-- Instructions for the task --
Filter the records for "computer" and keep each line that has it.

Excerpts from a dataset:
•••

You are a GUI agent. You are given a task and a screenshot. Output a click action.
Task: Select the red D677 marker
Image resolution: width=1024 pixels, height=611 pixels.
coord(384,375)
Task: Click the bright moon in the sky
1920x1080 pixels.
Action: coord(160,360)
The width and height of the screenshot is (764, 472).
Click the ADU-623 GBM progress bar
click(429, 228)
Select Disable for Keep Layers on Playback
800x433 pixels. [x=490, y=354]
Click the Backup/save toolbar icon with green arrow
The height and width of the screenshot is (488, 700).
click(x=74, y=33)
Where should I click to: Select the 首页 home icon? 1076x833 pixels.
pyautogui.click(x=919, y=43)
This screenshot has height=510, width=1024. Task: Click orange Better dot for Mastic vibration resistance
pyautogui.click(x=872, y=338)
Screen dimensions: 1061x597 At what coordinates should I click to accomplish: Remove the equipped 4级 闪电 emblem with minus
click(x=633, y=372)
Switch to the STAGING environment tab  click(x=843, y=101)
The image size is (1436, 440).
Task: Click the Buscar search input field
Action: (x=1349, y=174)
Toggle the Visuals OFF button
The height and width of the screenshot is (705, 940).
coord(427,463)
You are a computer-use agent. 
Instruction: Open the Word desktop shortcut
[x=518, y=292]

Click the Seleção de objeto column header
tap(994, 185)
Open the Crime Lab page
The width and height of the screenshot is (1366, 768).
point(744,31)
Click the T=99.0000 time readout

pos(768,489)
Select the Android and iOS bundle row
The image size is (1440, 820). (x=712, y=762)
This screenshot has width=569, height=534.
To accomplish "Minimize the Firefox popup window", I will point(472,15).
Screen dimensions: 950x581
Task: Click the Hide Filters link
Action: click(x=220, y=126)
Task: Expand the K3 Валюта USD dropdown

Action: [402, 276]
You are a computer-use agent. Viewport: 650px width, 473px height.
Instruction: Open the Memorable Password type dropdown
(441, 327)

•••

-- Written reply --
You are a computer-use agent. 
You are a computer-use agent. Viewport: 650px width, 473px height.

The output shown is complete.